CREATE TABLE orders (
  order_id INTEGER PRIMARY KEY AUTOINCREMENT,
  customer_id INTEGER,
  customer_name TEXT,
  address TEXT,
  product_id TEXT,
  product_name TEXT,
  quantity INTEGER,
  price DECIMAL(10, 2)
);
order_idcustomer_idcustomer_nameproduct_idproduct_namequantityprice
02Mary1leg warmers323
12Mary4shoes1021
22Mary6towel340
34Chukwuemeka1leg warmers932
41Simon1leg warmers533
51Simon5chocolate1045
61Simon4shoes846

This schema can lead to all kinds of problems!

  • Update anomalies: If you update the name for a customer, you could update it for all of that customer, or just some. After running UPDATE orders SET customer_name = "Gideon" WHERE order_id = 2;, what is the name of the customer with id = 2? It could be either Mary or Gideon. The database is inconsistent!

  • Insert anomalies: With this schema, if a customer has not placed any orders, there's no good way to add them to the database.

  • Delete anomalies: A delete anomaly occurs when deleting data from one part of a database leads to unintended consequences. For example, if Chukwuemeka cancels order number 3 for leg warmers, then that whole customer is deleted too!

  • Data redundancy: Data redundancy is when the same data is stored in multiple places, leading to data storage inefficiencies and an increased risk of inconsistencies. Since the same customer information is repeated in multiple rows for different orders, it takes up more space in the database (and can lead to the issues noted above).

Why do we need table normalization?

Table Normalization prevents the anomalies above. In short, it requires that you create different tables for the different "things" in your system.

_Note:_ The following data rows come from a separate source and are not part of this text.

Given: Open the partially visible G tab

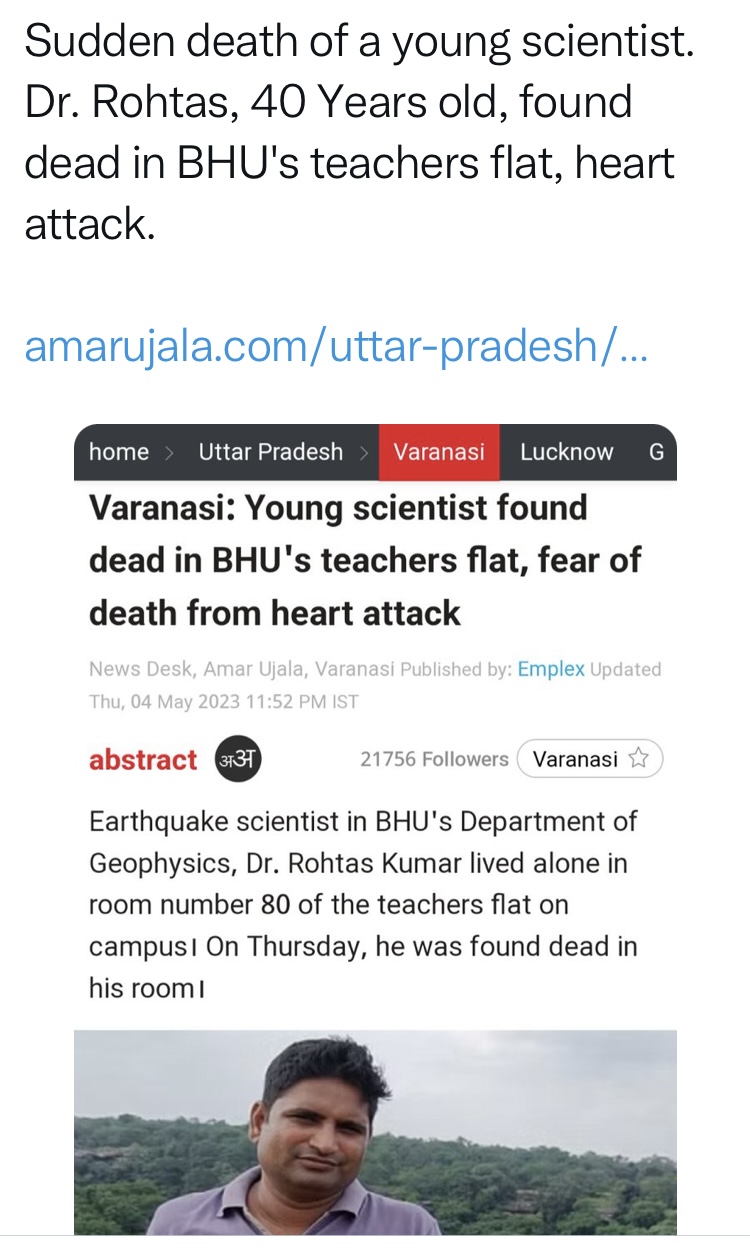Looking at the screenshot, I should pos(656,452).
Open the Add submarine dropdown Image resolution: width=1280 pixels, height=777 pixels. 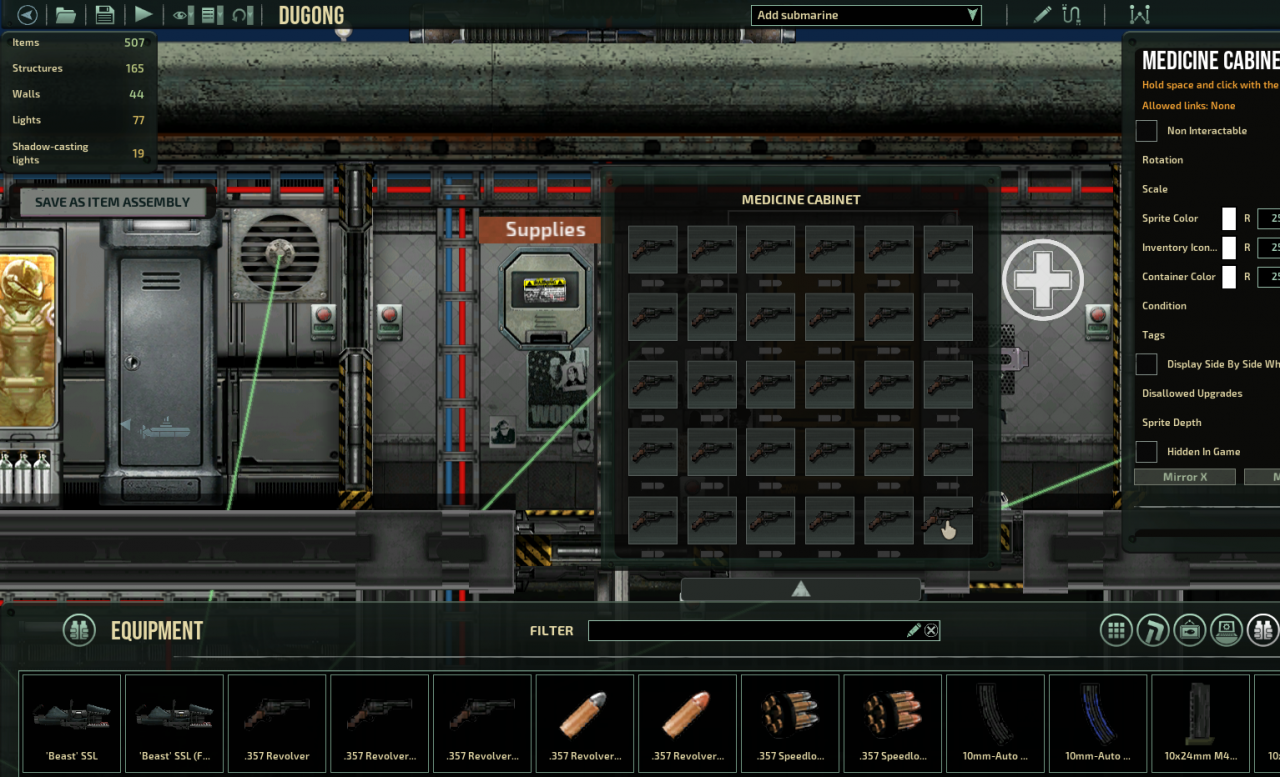866,15
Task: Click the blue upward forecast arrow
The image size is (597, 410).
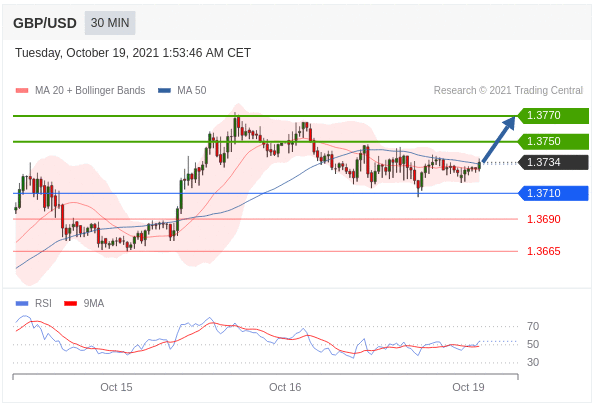Action: tap(498, 139)

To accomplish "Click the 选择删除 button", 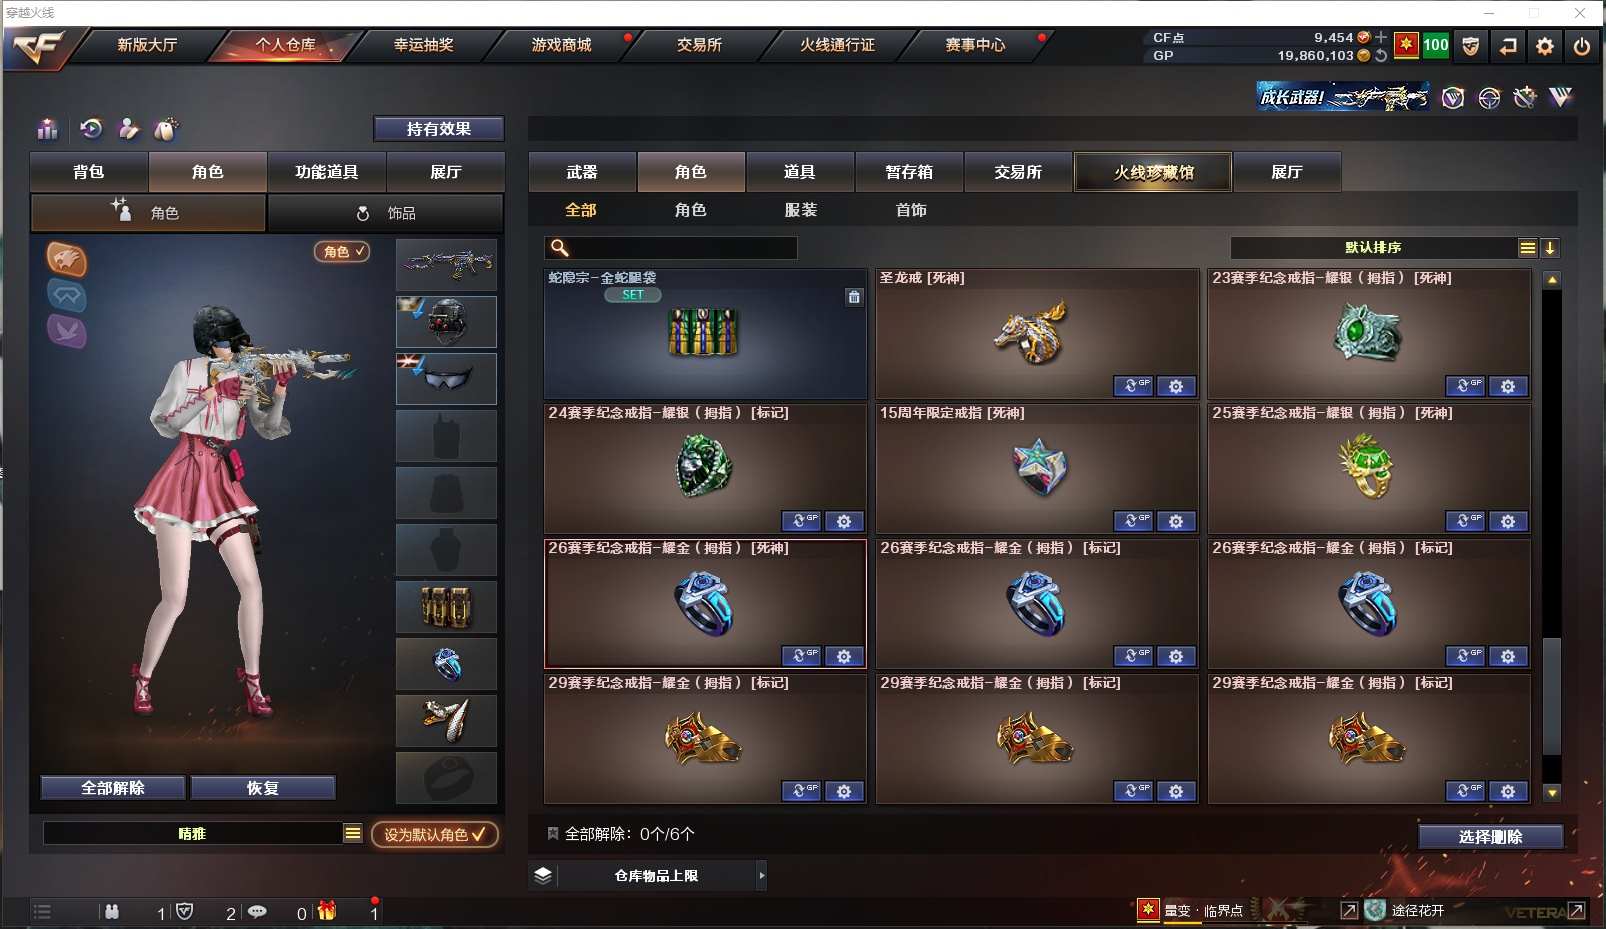I will click(1490, 837).
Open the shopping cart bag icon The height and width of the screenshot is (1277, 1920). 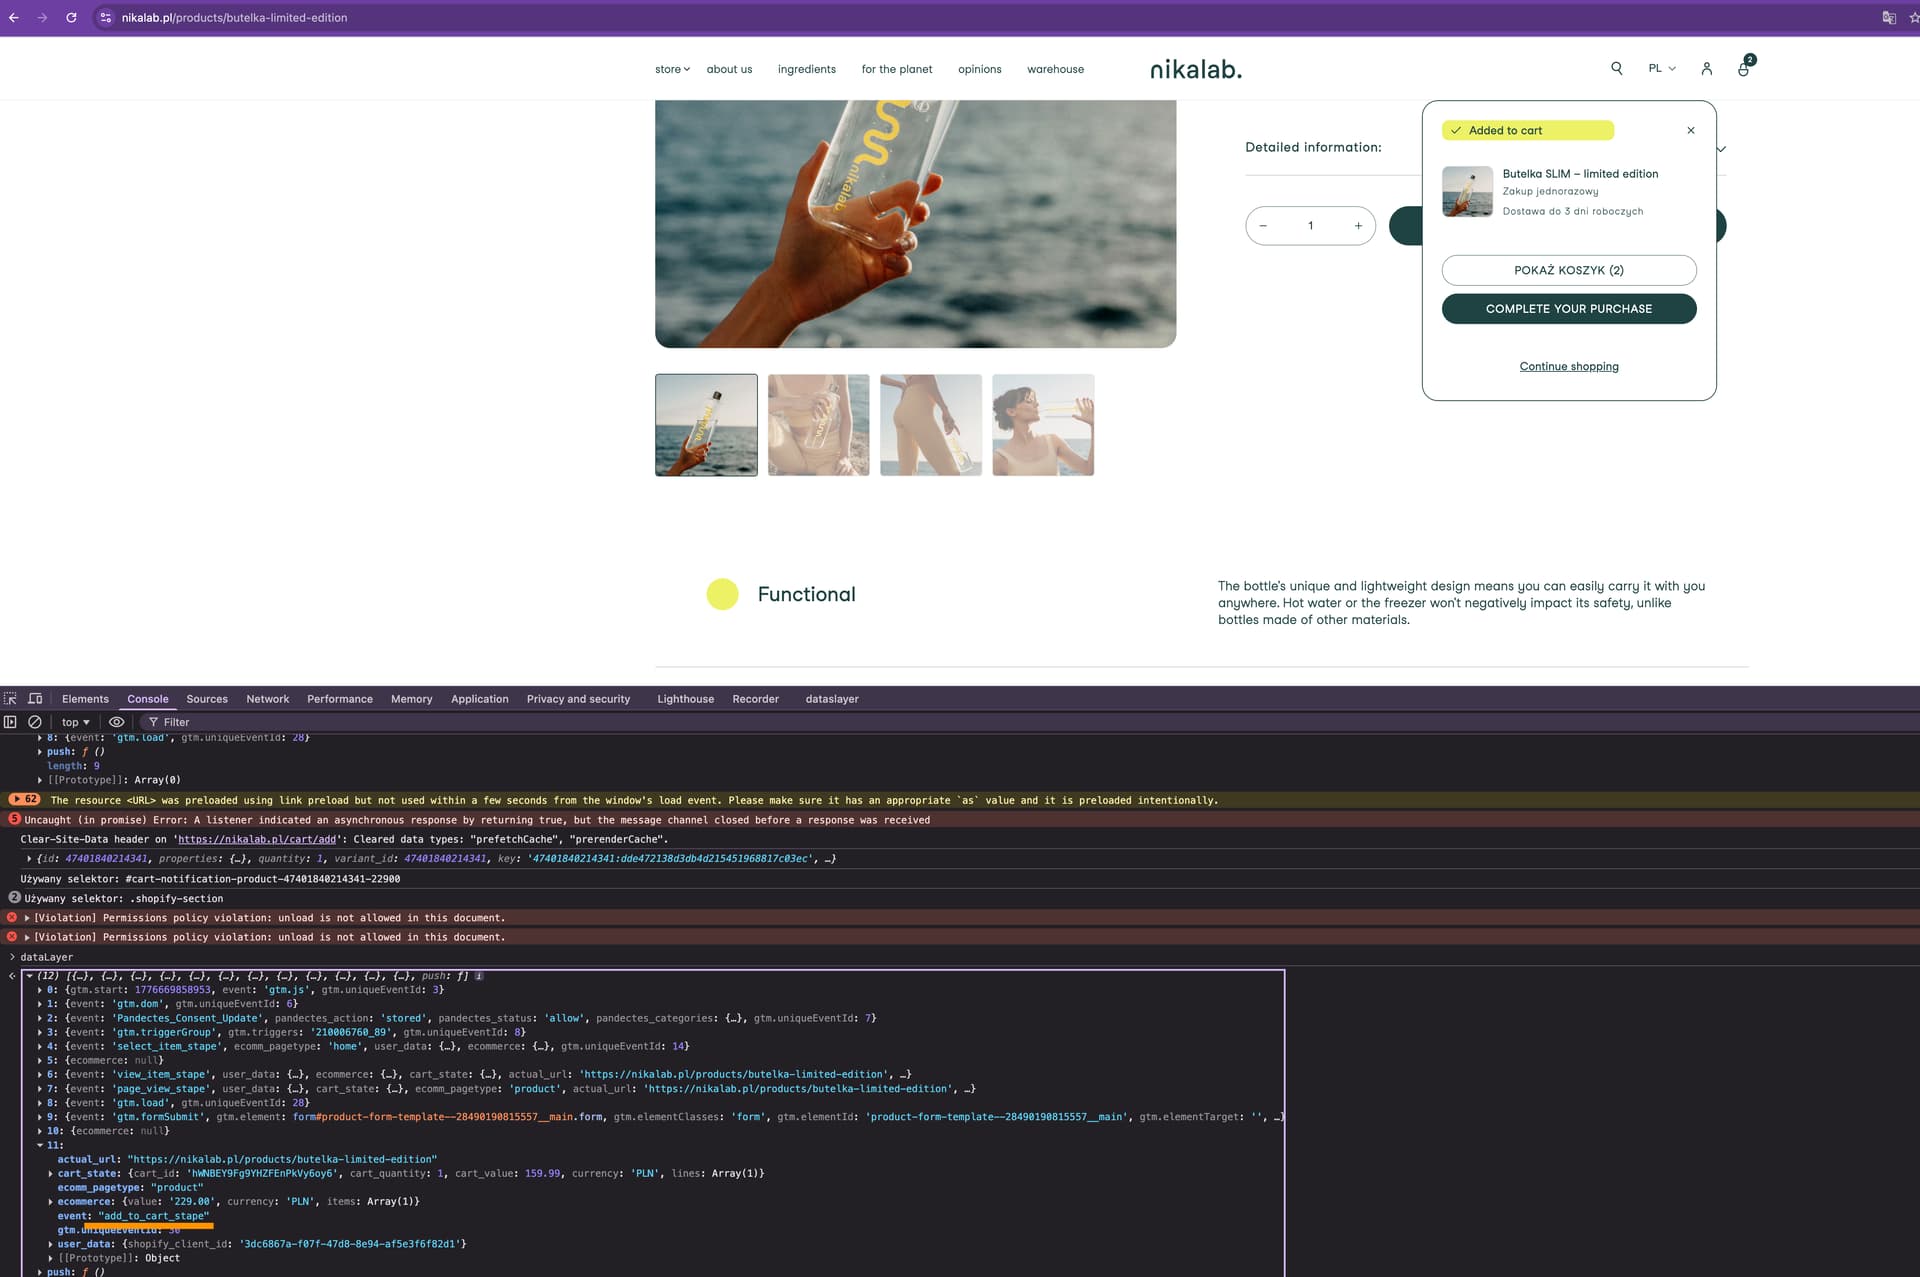pyautogui.click(x=1743, y=68)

To normalize the orders, customers, and products from the example and prevent inconsistencies, you would need to separate the data into separate tables and establish relationships between them.

CREATE TABLE customers (
  id INTEGER PRIMARY KEY AUTOINCREMENT,
  name TEXT,
  address TEXT
);

CREATE TABLE products (
  id INTEGER PRIMARY KEY AUTOINCREMENT,
  name TEXT,
  price DECIMAL(10, 2)
);

CREATE TABLE orders (
  id INTEGER PRIMARY KEY AUTOINCREMENT,
  customer_id INT NOT NULL,
  product_id INT NOT NULL,
  quantity INT,
  FOREIGN KEY (customer_id) REFERENCES customers(id),
  FOREIGN KEY (product_id) REFERENCES products(id)
);

In this example, the customers table stores customer information, the products table stores product information, and the orders table stores order information.

With this design, changing customer information will only affect the customers table, and deleting an order will only delete the order information, not the related customer information.

Notice also the use of constraints to ensure the data stays consistent. You've seen the PRIMARY KEY and NOT NULL constraints already, which ensure that those columns are present and, for primary keys, unique. The orders table also has foreign key constraints that reference the primary keys of the customers and products tables, establishing relationships between the data.

Rules of Normalization

These aren't all of the normalization rules, but if you keep these in mind, you'll end up with better database designs.

  1. Store data in separate tables. Each kind of item should be stored in its own table, rather than all data being stored in a single table.

  2. Avoid repeating data. Data should not be repeated in multiple places, and instead should be stored in one location and referenced from other tables as needed.

  3. Columns should only contain single values. Don't put a list in a single column!

  4. Minimize data dependencies. If updating one field or row would mean that you need to update another row in order to stay consistent, there might be a better way to design the schema so that it's impossible to "forget to update" part of the data.